**Task to complete**.
Copy out the data below line for line, leaving every character unchanged.
>> BEGIN
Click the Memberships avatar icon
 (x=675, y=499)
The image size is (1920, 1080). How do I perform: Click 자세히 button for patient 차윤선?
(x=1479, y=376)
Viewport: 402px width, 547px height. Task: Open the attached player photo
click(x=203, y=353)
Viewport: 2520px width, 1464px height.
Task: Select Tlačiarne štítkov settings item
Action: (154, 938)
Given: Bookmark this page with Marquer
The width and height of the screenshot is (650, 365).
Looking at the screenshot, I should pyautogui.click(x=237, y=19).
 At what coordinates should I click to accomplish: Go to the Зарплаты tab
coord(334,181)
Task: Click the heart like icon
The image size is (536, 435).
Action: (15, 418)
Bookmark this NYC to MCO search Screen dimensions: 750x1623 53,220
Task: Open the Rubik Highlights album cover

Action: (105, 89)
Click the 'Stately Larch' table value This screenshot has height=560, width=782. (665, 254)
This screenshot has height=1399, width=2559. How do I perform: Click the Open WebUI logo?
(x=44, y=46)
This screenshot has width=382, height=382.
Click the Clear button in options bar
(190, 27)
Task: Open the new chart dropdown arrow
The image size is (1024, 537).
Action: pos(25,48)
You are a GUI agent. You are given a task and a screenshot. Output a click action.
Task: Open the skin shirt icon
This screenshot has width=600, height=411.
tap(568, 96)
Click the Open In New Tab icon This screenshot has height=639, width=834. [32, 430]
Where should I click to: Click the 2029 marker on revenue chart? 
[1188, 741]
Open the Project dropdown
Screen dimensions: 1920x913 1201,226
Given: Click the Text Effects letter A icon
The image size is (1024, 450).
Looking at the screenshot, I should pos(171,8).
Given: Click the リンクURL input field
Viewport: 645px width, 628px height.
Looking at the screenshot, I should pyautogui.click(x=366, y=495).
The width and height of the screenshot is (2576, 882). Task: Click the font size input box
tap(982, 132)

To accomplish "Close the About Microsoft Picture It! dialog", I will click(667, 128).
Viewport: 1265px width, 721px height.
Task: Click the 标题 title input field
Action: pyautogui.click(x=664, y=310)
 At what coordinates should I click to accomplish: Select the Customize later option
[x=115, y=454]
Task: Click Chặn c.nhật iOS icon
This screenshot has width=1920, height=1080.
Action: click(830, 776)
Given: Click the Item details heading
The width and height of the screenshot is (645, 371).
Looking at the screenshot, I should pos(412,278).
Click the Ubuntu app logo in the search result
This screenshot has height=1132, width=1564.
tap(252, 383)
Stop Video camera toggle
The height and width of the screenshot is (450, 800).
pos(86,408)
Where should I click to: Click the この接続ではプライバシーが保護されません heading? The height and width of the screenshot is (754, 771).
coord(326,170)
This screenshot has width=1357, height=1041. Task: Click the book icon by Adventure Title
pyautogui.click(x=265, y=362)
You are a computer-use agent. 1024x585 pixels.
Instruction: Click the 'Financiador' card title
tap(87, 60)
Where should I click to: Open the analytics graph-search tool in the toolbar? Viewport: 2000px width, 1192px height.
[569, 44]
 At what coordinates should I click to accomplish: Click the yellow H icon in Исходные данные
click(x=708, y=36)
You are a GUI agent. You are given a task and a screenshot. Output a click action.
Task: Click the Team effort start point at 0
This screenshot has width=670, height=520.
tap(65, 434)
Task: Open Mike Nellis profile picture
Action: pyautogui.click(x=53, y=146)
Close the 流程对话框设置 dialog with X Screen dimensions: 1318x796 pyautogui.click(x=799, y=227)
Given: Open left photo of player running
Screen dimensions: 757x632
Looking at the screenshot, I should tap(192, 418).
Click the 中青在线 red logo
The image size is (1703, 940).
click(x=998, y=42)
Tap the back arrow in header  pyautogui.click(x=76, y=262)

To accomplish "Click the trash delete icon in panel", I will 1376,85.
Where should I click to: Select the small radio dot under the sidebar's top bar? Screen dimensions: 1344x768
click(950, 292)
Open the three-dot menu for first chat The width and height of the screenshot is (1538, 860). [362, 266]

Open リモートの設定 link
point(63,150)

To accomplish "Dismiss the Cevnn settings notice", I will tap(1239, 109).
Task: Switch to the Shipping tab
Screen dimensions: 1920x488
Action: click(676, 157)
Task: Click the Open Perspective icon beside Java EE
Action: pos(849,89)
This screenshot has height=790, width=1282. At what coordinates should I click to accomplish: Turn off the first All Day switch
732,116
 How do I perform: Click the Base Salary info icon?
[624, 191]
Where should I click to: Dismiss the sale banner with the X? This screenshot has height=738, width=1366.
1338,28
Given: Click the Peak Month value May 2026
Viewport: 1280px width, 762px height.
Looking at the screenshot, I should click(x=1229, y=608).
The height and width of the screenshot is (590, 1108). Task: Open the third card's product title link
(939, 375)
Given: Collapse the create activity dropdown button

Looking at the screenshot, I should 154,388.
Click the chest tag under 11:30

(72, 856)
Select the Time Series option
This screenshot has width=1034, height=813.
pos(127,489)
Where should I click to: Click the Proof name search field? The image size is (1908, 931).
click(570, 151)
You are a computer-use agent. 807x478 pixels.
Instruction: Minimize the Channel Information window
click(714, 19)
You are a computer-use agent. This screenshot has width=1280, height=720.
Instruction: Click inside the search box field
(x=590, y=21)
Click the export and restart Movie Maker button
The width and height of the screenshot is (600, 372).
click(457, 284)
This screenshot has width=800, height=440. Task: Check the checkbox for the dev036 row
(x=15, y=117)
>> END
**Solution to the exercise**.
Click the Memberships avatar icon
 (x=675, y=499)
The image size is (1920, 1080). How do I perform: Click 자세히 button for patient 차윤선?
(x=1479, y=376)
Viewport: 402px width, 547px height. Task: Open the attached player photo
click(x=203, y=353)
Viewport: 2520px width, 1464px height.
Task: Select Tlačiarne štítkov settings item
Action: (154, 938)
Given: Bookmark this page with Marquer
The width and height of the screenshot is (650, 365).
Looking at the screenshot, I should pyautogui.click(x=237, y=19).
 At what coordinates should I click to accomplish: Go to the Зарплаты tab
coord(334,181)
Task: Click the heart like icon
The image size is (536, 435).
Action: (15, 418)
Bookmark this NYC to MCO search Screen dimensions: 750x1623 53,220
Task: Open the Rubik Highlights album cover

Action: (105, 89)
Click the 'Stately Larch' table value This screenshot has height=560, width=782. (665, 254)
This screenshot has height=1399, width=2559. How do I perform: Click the Open WebUI logo?
(x=44, y=46)
This screenshot has width=382, height=382.
Click the Clear button in options bar
(190, 27)
Task: Open the new chart dropdown arrow
The image size is (1024, 537).
Action: pos(25,48)
You are a GUI agent. You are given a task and a screenshot. Output a click action.
Task: Open the skin shirt icon
This screenshot has width=600, height=411.
tap(568, 96)
Click the Open In New Tab icon This screenshot has height=639, width=834. [32, 430]
Where should I click to: Click the 2029 marker on revenue chart? 
[1188, 741]
Open the Project dropdown
Screen dimensions: 1920x913 1201,226
Given: Click the Text Effects letter A icon
The image size is (1024, 450).
Looking at the screenshot, I should pos(171,8).
Given: Click the リンクURL input field
Viewport: 645px width, 628px height.
Looking at the screenshot, I should pyautogui.click(x=366, y=495).
The width and height of the screenshot is (2576, 882). Task: Click the font size input box
tap(982, 132)

To accomplish "Close the About Microsoft Picture It! dialog", I will click(667, 128).
Viewport: 1265px width, 721px height.
Task: Click the 标题 title input field
Action: pyautogui.click(x=664, y=310)
 At what coordinates should I click to accomplish: Select the Customize later option
[x=115, y=454]
Task: Click Chặn c.nhật iOS icon
This screenshot has width=1920, height=1080.
Action: click(830, 776)
Given: Click the Item details heading
The width and height of the screenshot is (645, 371).
Looking at the screenshot, I should pos(412,278).
Click the Ubuntu app logo in the search result
This screenshot has height=1132, width=1564.
tap(252, 383)
Stop Video camera toggle
The height and width of the screenshot is (450, 800).
pos(86,408)
Where should I click to: Click the この接続ではプライバシーが保護されません heading? The height and width of the screenshot is (754, 771).
coord(326,170)
This screenshot has width=1357, height=1041. Task: Click the book icon by Adventure Title
pyautogui.click(x=265, y=362)
You are a computer-use agent. 1024x585 pixels.
Instruction: Click the 'Financiador' card title
tap(87, 60)
Where should I click to: Open the analytics graph-search tool in the toolbar? Viewport: 2000px width, 1192px height.
[569, 44]
 At what coordinates should I click to accomplish: Click the yellow H icon in Исходные данные
click(x=708, y=36)
You are a GUI agent. You are given a task and a screenshot. Output a click action.
Task: Click the Team effort start point at 0
This screenshot has width=670, height=520.
tap(65, 434)
Task: Open Mike Nellis profile picture
Action: pyautogui.click(x=53, y=146)
Close the 流程对话框设置 dialog with X Screen dimensions: 1318x796 pyautogui.click(x=799, y=227)
Given: Open left photo of player running
Screen dimensions: 757x632
Looking at the screenshot, I should tap(192, 418).
Click the 中青在线 red logo
The image size is (1703, 940).
click(x=998, y=42)
Tap the back arrow in header  pyautogui.click(x=76, y=262)

To accomplish "Click the trash delete icon in panel", I will 1376,85.
Where should I click to: Select the small radio dot under the sidebar's top bar? Screen dimensions: 1344x768
click(950, 292)
Open the three-dot menu for first chat The width and height of the screenshot is (1538, 860). [362, 266]

Open リモートの設定 link
point(63,150)

To accomplish "Dismiss the Cevnn settings notice", I will tap(1239, 109).
Task: Switch to the Shipping tab
Screen dimensions: 1920x488
Action: click(676, 157)
Task: Click the Open Perspective icon beside Java EE
Action: pos(849,89)
This screenshot has height=790, width=1282. At what coordinates should I click to accomplish: Turn off the first All Day switch
732,116
 How do I perform: Click the Base Salary info icon?
[624, 191]
Where should I click to: Dismiss the sale banner with the X? This screenshot has height=738, width=1366.
1338,28
Given: Click the Peak Month value May 2026
Viewport: 1280px width, 762px height.
Looking at the screenshot, I should click(x=1229, y=608).
The height and width of the screenshot is (590, 1108). Task: Open the third card's product title link
(939, 375)
Given: Collapse the create activity dropdown button

Looking at the screenshot, I should 154,388.
Click the chest tag under 11:30

(72, 856)
Select the Time Series option
This screenshot has width=1034, height=813.
pos(127,489)
Where should I click to: Click the Proof name search field? The image size is (1908, 931).
click(570, 151)
You are a computer-use agent. 807x478 pixels.
Instruction: Minimize the Channel Information window
click(714, 19)
You are a computer-use agent. This screenshot has width=1280, height=720.
Instruction: Click inside the search box field
(x=590, y=21)
Click the export and restart Movie Maker button
The width and height of the screenshot is (600, 372).
click(457, 284)
This screenshot has width=800, height=440. Task: Check the checkbox for the dev036 row
(x=15, y=117)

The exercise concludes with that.